A Window Trial of 5-Azacytidine or Nivolumab or Combination Nivolumab Plus 5-Azacytidine in Resectable HPV-Associated Head and Neck Squamous Cell Cancer
This study is being done because both 5-azacytidine and nivolumab can influence the immune system's response to HPV-associated head and neck cancer, and we wish to evaluate whether taking 5-azacytidine will make HPV-associated head and neck cancer more sensitive to treatment with nivolumab. 5-Azacytidine (5-AZA) is a chemotherapy, and nivolumab is an immunotherapy. Both drugs are approved for use in the US by the Food and Drug Administration (FDA) for use in the treatment of different types of cancer, and nivolumab is approved for use in head and neck cancer that has previously been treated with chemotherapy. Because they are not approved to be used together in HPV-associated head and neck cancer, these drugs are considered experimental in this study. For this study, the drugs will be used either together or separately.
• Patients with resectable histologically or cytologically confirmed squamous cell carcinoma of the oropharynx.
• T1-T3, N0-N2, M0 stage by AJCC 8th edition for HPV-initiated oropharynx cancer.
• Resectability confirmed by a surgical co-investigator; evaluation may include operative endoscopy to discover second primaries and map tumor extent with biopsy
• In addition to diagnostic biopsies, biopsies in clinic or at the time of operative endoscopy are required to yield primary tumor for research purposes equivalent to or greater than 3mm cup forceps biopsies X 3. Prior biopsies for research obtained with informed consent for the Yale Biosample Repository Protocol are acceptable if they meet the volume requirements above.
• HPV-association confirmed by institutional p16 testing (CINtec antibody demonstrating strong and diffuse nuclear and cytoplasmic staining in at least 70% of tumor cells).
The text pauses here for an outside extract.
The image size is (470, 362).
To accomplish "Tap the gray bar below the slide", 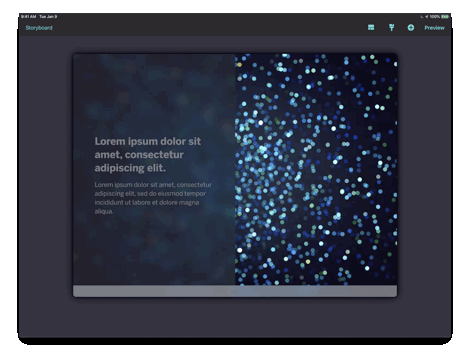I will [x=235, y=291].
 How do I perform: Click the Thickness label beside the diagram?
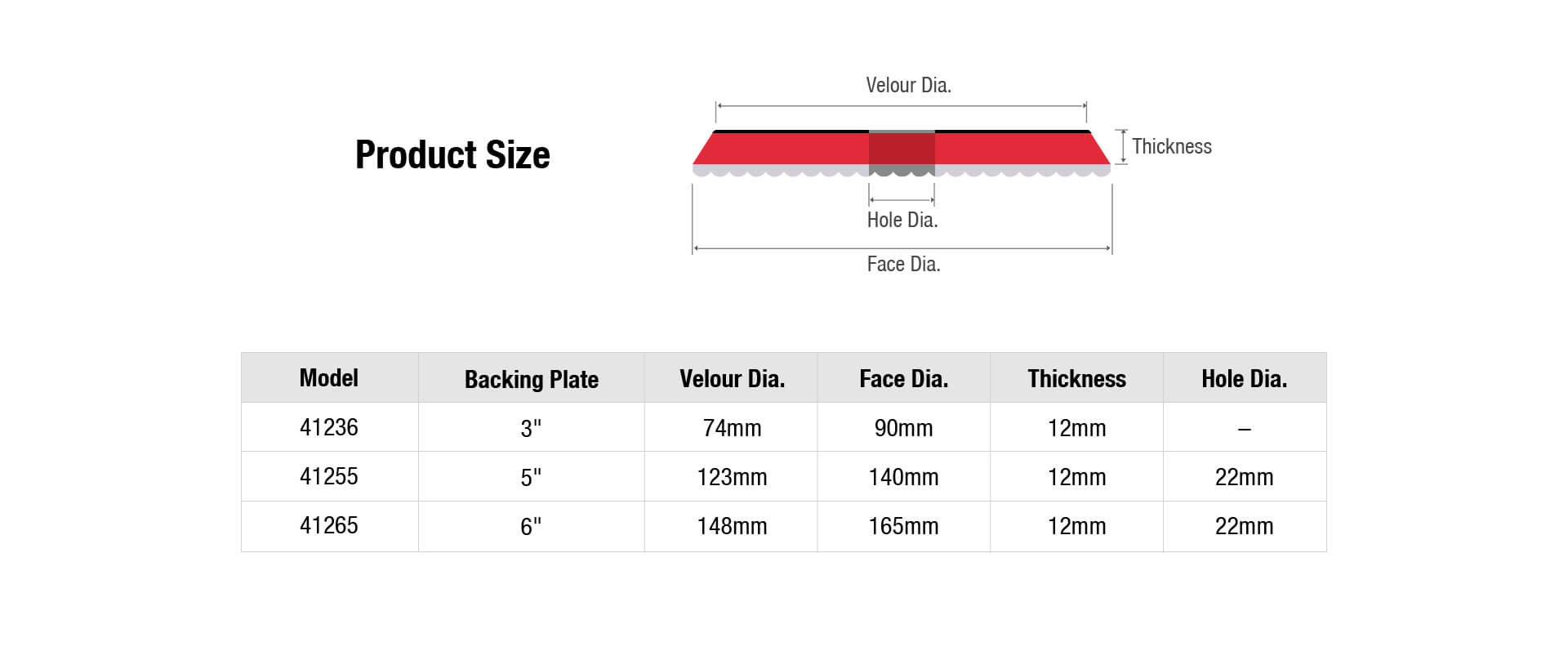[x=1171, y=146]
• Age \> 18 years. 5-azacytidine and nivolumab are tolerated in the elderly and there is no upper age limit for patients with adequate performance status.
• Males and females are eligible.
• ECOG performance status 0 or 1.
• Absolute neutrophil count (ANC) \> 1500/microliter, absolute lymphocyte count (ALC) \> 1000/microliter, hemoglobin \> 9 g/dl, platelets \> 100,000/microliter.
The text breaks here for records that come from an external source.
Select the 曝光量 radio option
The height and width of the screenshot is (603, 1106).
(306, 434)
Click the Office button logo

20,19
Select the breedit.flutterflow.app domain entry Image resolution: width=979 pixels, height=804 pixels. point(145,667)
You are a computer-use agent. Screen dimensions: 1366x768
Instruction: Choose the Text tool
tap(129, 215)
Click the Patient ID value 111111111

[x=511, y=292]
⁃ AST and ALT \< 2.5 x upper limit of normal. Bilirubin \< 1.5 x upper limit of normal.
⁃ Albumin \> 3.0 g/dl.
⁃ Creatinine \< 1.5 x upper limit of normal.
⁃ Women of child-bearing potential (WOCBP) must have a negative serum or urine pregnancy test (minimum sensitivity 25 IU/L or equivalent units of human chorionic gonadotropin) within 24 hours prior to the start of study treatment. An extension up to 72 hours prior to the start of study treatment is permissible in situations where results cannot be obtained within the standard 24-hour window.
⁃ Willing and able to provide written informed consent. Informed consent is required prior to research-related activities, including biopsy. However, if written informed consent for participation in the biosample repository protocol has been obtained, tissue obtained under that consent can be used to meet eligibility criterion 6.1.4.